This year, New York art dealer James Danziger presents a solo show of “Paul Fusco’s RFK Funeral Train Re-Discovered” photographs. Since their rediscovery in 1998, Paul Fusco’s RFK Funeral Train pictures have been recognized as one of the greatest photo essays in photography. Taken on the train that carried Robert Kennedy’s body from New York to Washington, where he was to be buried next to his brother at Arlington Cemetery, they present a picture of America in all its complexity and diversity as well as a universal picture of the human spirit. But as photographs taken in 1968 they prefigure several movements in photography – the shift to color, the snapshot aesthetic, and seriality.
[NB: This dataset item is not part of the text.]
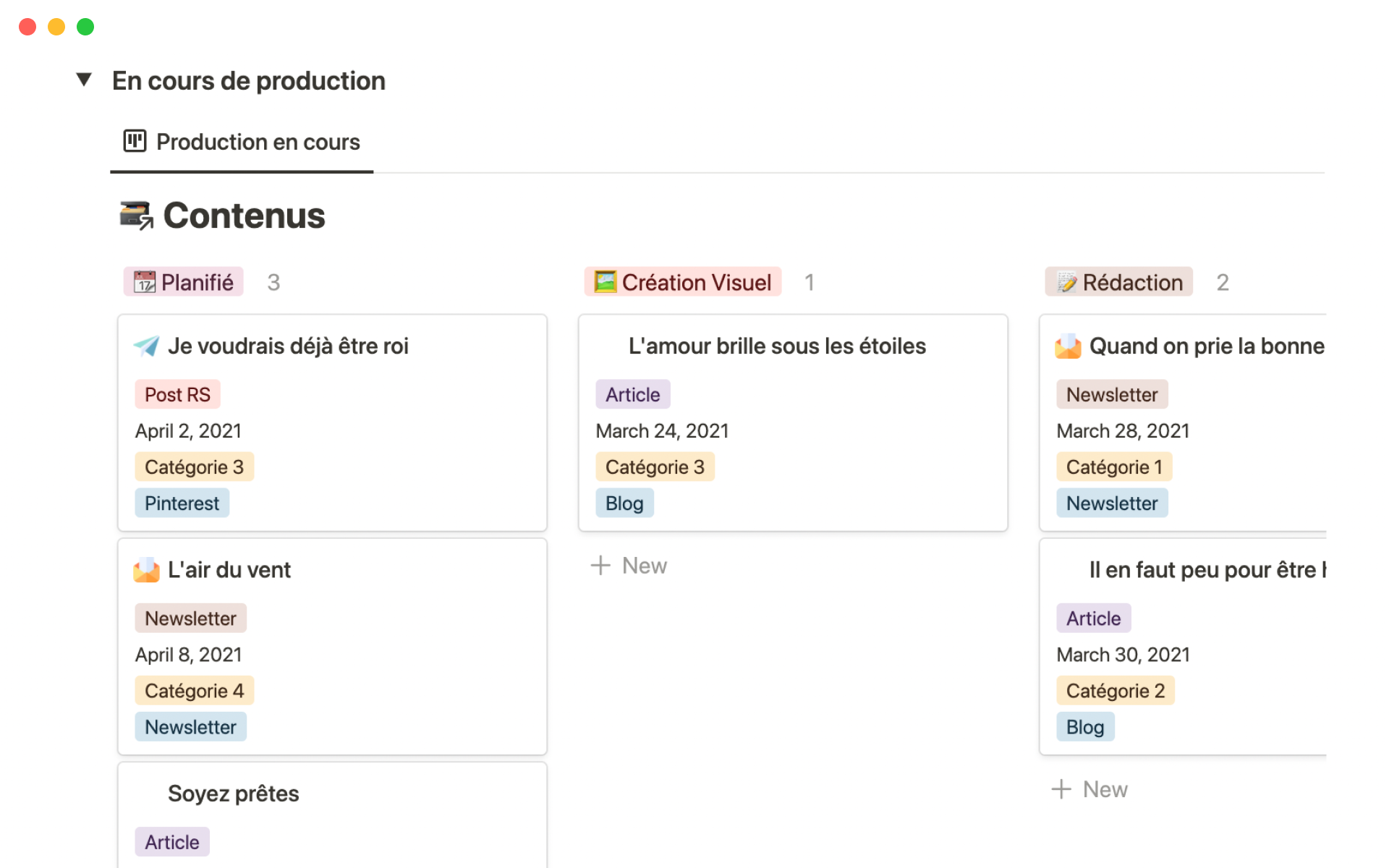
Task: Click envelope icon on Quand on prie card
Action: click(x=1068, y=346)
Fusco was not the only photographer on the train, but remarkably he was the only one who documented what was unfolding outside as hundreds of thousands of mourners lined the rails to pay their final respects to Bobby Kennedy and all he stood for.
It was Saturday, June 8, and a swelteringly hot day. From inside his carriage, Fusco put his camera to his eye and never put it down. Outside were people from every section of society – black, white, rich, poor, in groups and on their own. By Fusco’s own calculation, he took approximately 2,000 pictures in the eight hours it took for the train to make the usually four-hour journey.
Shot on Kodachrome – a film with a particularly vibrant palette – Fusco’s pictures blend the spontaneity of photojournalism with the artistic precision of the decisive moment. Each photograph carries its own weight and tells its own story, but cumulatively the series is an epic vision of American dreams dashed and of the indomitability of the American spirit.